EEO. 2021; 20(5): 1671-1677


A Survey on LSTM-based Stock Market Prediction

Sachin Tiwari, Anoop Kumar Chaturvedi.




Abstract

The stock price incorporates variables rate of economic growth, inflation rate, overall economy, trade balance, and monetary system that affect the whole stock market. For investors, the principle of the stock price trend has often been unclear due to numerous significant variables. In developing an investment plan or deciding duration for the purchasing or selling of a stock, the prediction of stock markets provides a crucial function. The stock index's non-linear and dynamic nature estimates the stock market avalue is challenging.

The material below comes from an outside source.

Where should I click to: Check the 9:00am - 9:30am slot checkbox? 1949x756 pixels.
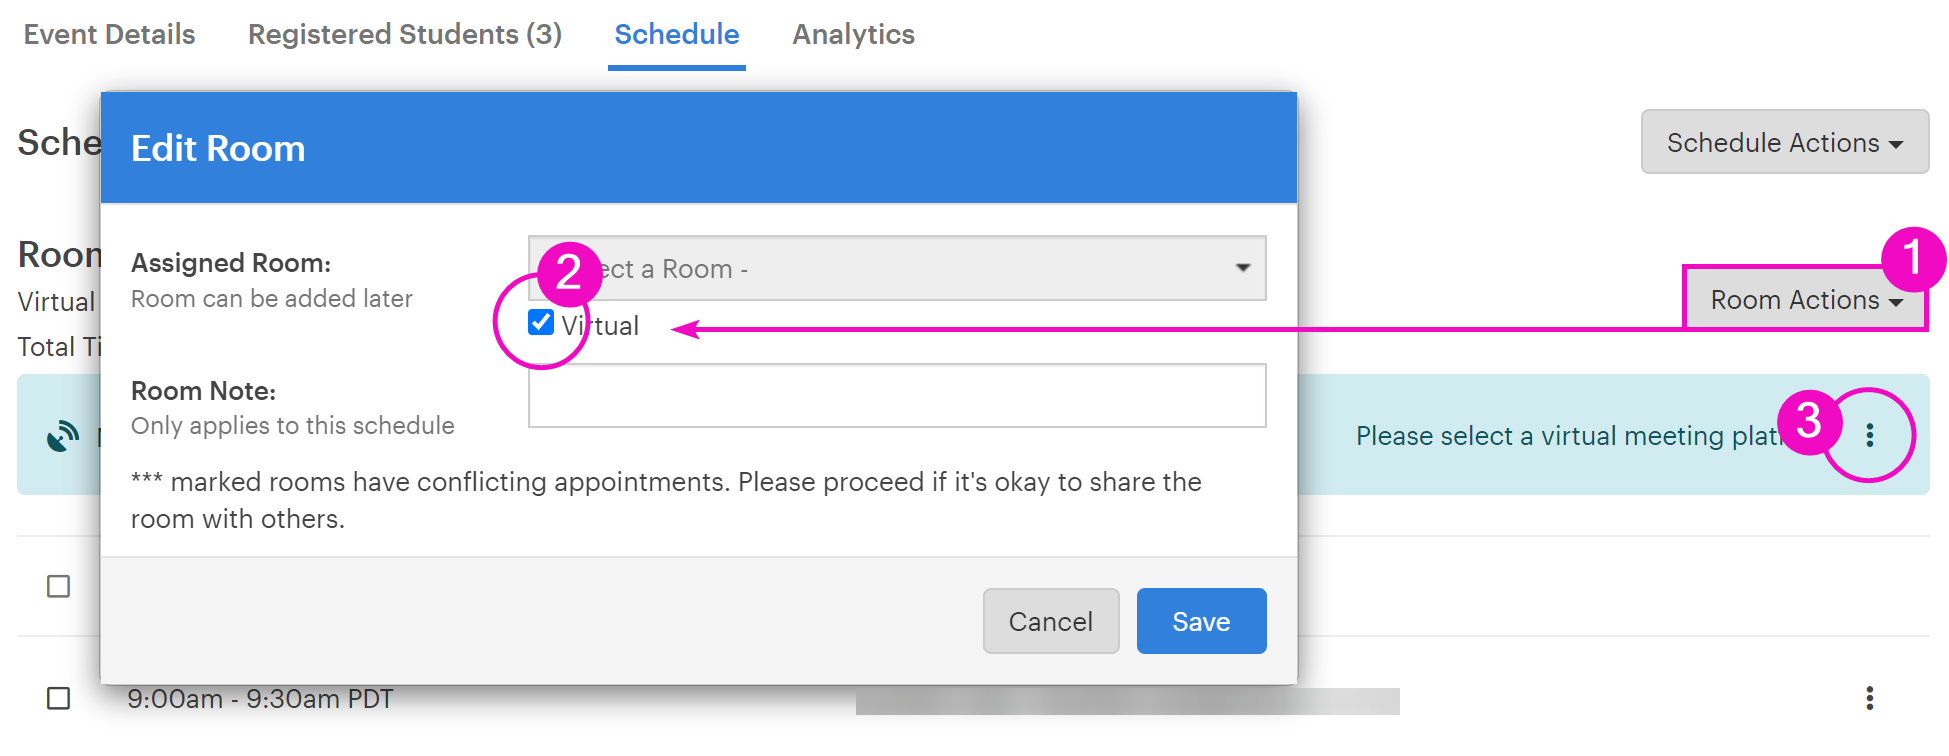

Deep learning strategies have emerged as a critical technique in the analysis of dynamic temporal data relations. Several studies of deep learning techniques have been effective in making such a prediction. The Long Short Term Memory (LSTM) has gained popularity for estimating stock market prices. LSTM is a particular form of recurrent neural network (RNN) which implements a gradient descent technique. This paper extensively investigates approaches used for stock market forecasts using LSTM, explains them, and conducts a comparative analysis. The stock market's principal application comprises stock price forecasting, index modeling, risk assessment, and return estimates. We include future directions and summarize the importance of applying LSTM for stock market prediction based on our surveyed papers.

Key words: Long short-term memory (LSTM), recurrent neural network (RNN), nifty 50, root mean square error (RMSE), prediction, stock prices.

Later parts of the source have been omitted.